Note that, for any classical solution $(\eta ,u)$ with an associated pressure q constructed by Proposition 3.1, for any $t_{0}\in (0,T^{\max })$, $(\eta ,u)|_{t=t_{0}}$ automatically satisfies (3.55) with $(\eta ,u)|_{t=t_{0}}$ in place of $(\eta ^{0},u^{0})$. If we consider $(\eta ,u)|_{t=t_{0}}$ as a new initial data, then the new initial data can define a unique local-in-time classical solution $(\tilde{\eta },\tilde{u})$ constructed by Proposition 3.1.

--- SET TASKS ---
1. In the passage on classical solutions, list every distinct ordered pair of functions, written as it appears.
2. Reproduce the passage on classical solutions between "Note that, for" and "by Proposition 3.1.", inclusive.
3. Write the next part of the passage on classical solutions, picking up right after its final sentence.
The items are not needed to complete this work.

--- RAW RECORDS ---
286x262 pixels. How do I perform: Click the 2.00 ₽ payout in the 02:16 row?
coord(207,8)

* * *

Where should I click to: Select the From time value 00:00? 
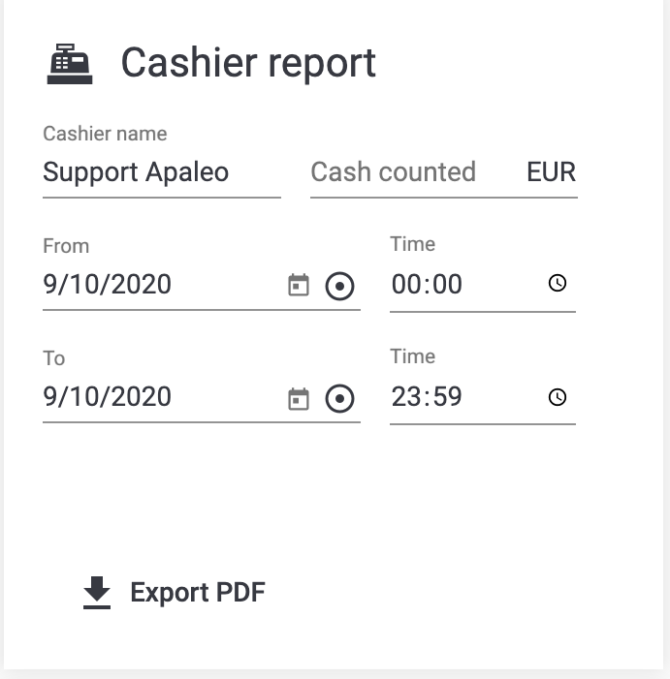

--- RESULTS OF THE TASKS ---
1.
$(\eta ,u)$
$(\eta ^{0},u^{0})$
$(\tilde{\eta },\tilde{u})$

2.
Note that, for any classical solution $(\eta ,u)$ with an associated pressure q constructed by Proposition 3.1, for any $t_{0}\in (0,T^{\max })$, $(\eta ,u)|_{t=t_{0}}$ automatically satisfies (3.55) with $(\eta ,u)|_{t=t_{0}}$ in place of $(\eta ^{0},u^{0})$. If we consider $(\eta ,u)|_{t=t_{0}}$ as a new initial data, then the new initial data can define a unique local-in-time classical solution $(\tilde{\eta },\tilde{u})$ constructed by Proposition 3.1.

3.
4 Construction of initial data for nonlinear solutions

For any given $\delta >0$, let

$$ \bigl(\eta ^{\mathrm{a}}, u^{\mathrm{a}} ,q^{\mathrm{a}} \bigr)= \delta e^{{\varLambda t}} \bigl(\tilde{\eta }^{0}, \tilde{u}^{0},\tilde{q}^{0} \bigr), $$

(4.1)

where $(\tilde{\eta }^{0},\tilde{u}^{0}, \tilde{q}^{0}):=(w/\varLambda ,w, \beta )$ and $(w,\beta )\in (\mathcal{A}\cap H^{\infty }) \times ( \underline{H}^{1}\cap {H}^{\infty })$ comes from Proposition 2.1. Then $(\eta ^{\mathrm{a}}, u^{\mathrm{a}} )$ is a solution to the linearized VRT problem and enjoys the estimates, for any i, $j\geqslant 0$,

$$ \bigl\Vert \partial _{t}^{i} \bigl(\eta ^{\mathrm{a}}, u^{\mathrm{a}}, q^{\mathrm{a}} \bigr) \bigr\Vert _{\mathrm{S},j}\leqslant c(i,j) \delta e^{\varLambda t}. $$

(4.2)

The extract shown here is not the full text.